In some cases, the amended rule allows those who qualified as accredited investors under the prior net worth standard in connection with earlier private placements to continue to use that standard for certain follow-on investments. The amendments take effect on February 27, 2012.

This follows the adoption by the SEC in July 2011 of an order increasing the minimum dollar thresholds used to determine "qualified clients" under Rule 205-3 under the Advisers Act, which is the rule that establishes from which clients SEC registered investment advisers are permitted to receive performance based compensation. Under the order, a registered investment adviser is only permitted to charge performance-based compensation to a client who, at the time of entering into the advisory contract with the adviser, has either (i) $1 million in assets under management with the adviser or (ii) a net worth of at least $2 million. Existing agreements with clients entered into before the rule became effective are "grandfathered" and do not need to be amended or terminated.

Written task 1: According to the text on investor and client thresholds, on what date do the amendments take effect?

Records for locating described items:

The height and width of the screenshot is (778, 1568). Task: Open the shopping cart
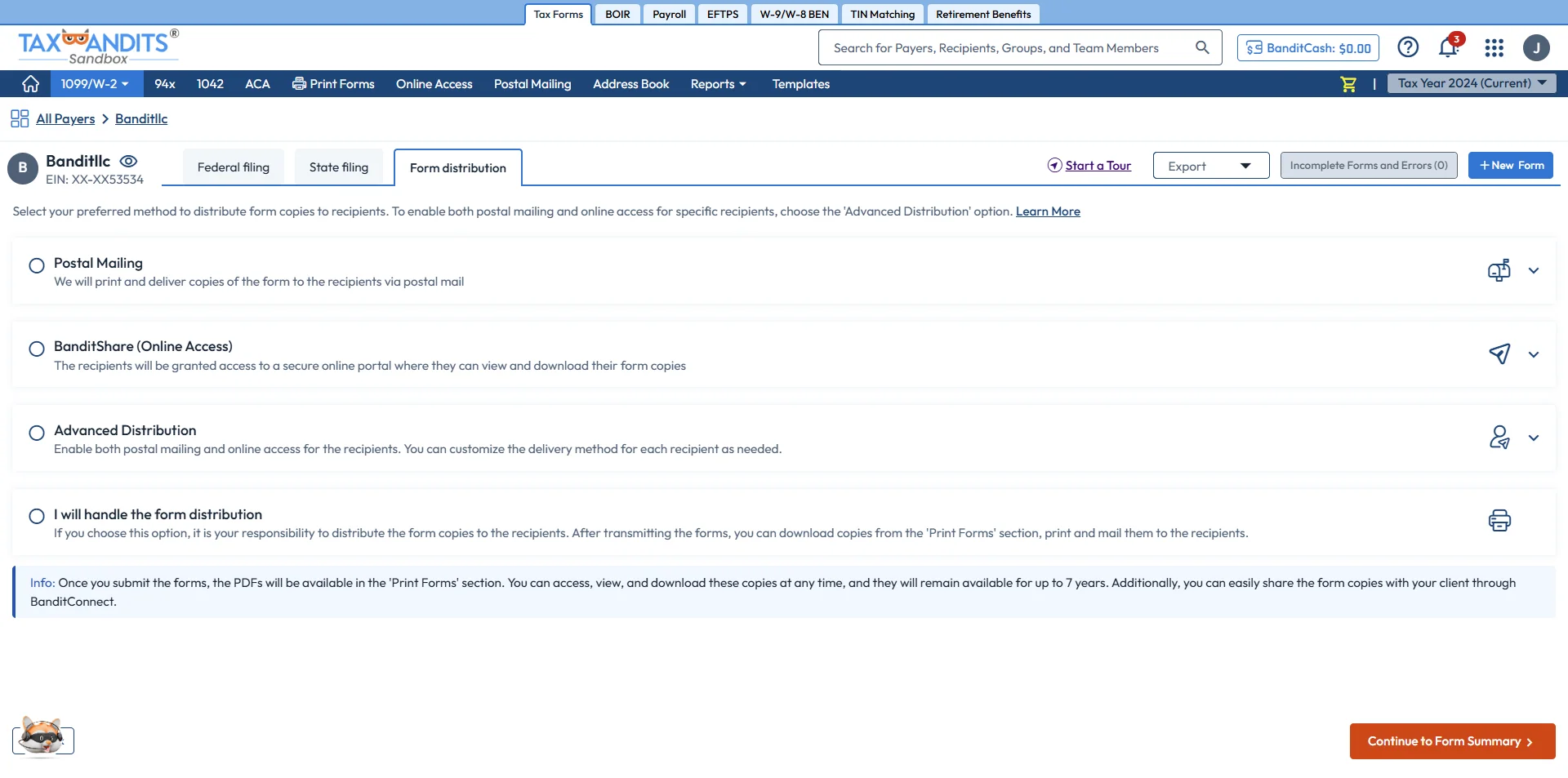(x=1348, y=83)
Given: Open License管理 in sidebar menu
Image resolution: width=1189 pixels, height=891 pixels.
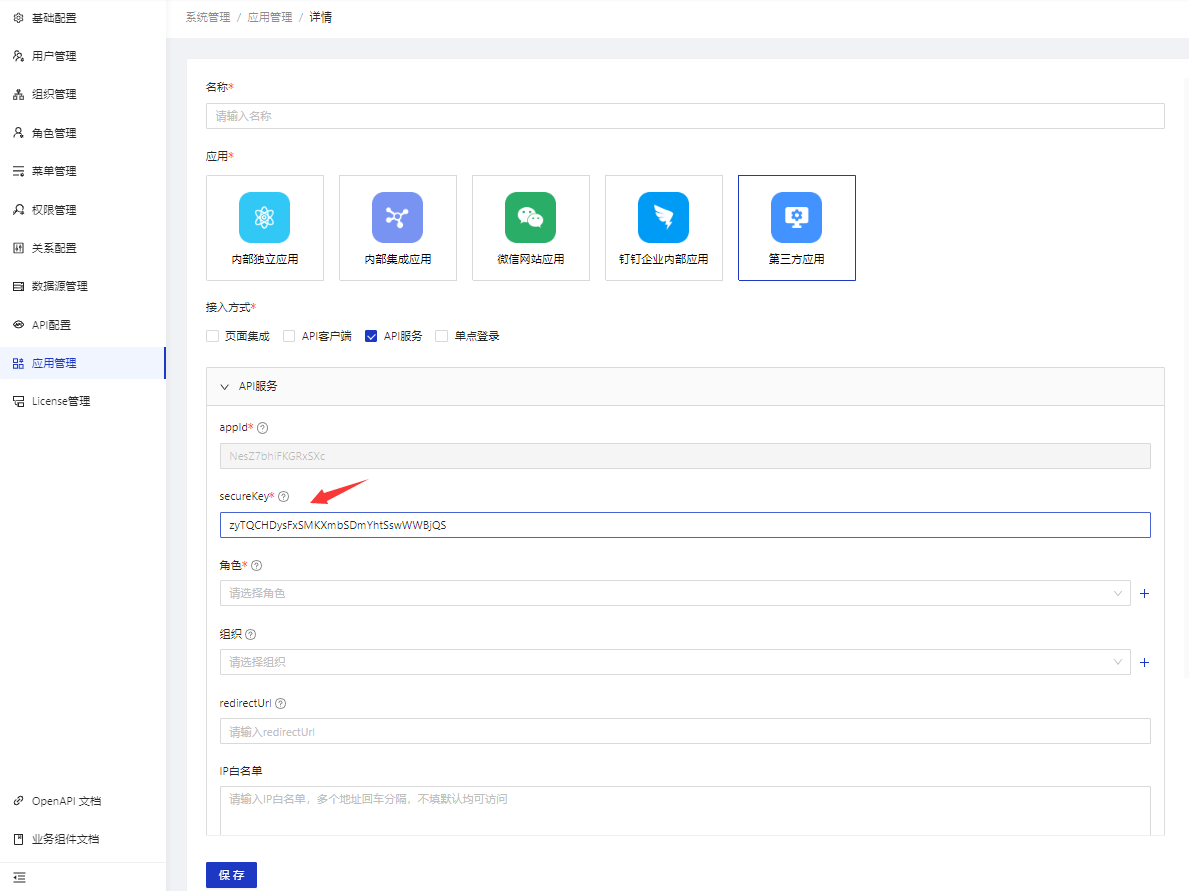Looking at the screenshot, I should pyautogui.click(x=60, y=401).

Written task 2: Swap "Open" for "Show" throughout the records and write all of their lines again with nothing else changed, leaving out the pictures.

Full answer 1: February 27, 2012.

Full answer 2:
The height and width of the screenshot is (778, 1568). Task: Show the shopping cart
(x=1348, y=83)
Given: Show License管理 in sidebar menu
Image resolution: width=1189 pixels, height=891 pixels.
Looking at the screenshot, I should pyautogui.click(x=60, y=401).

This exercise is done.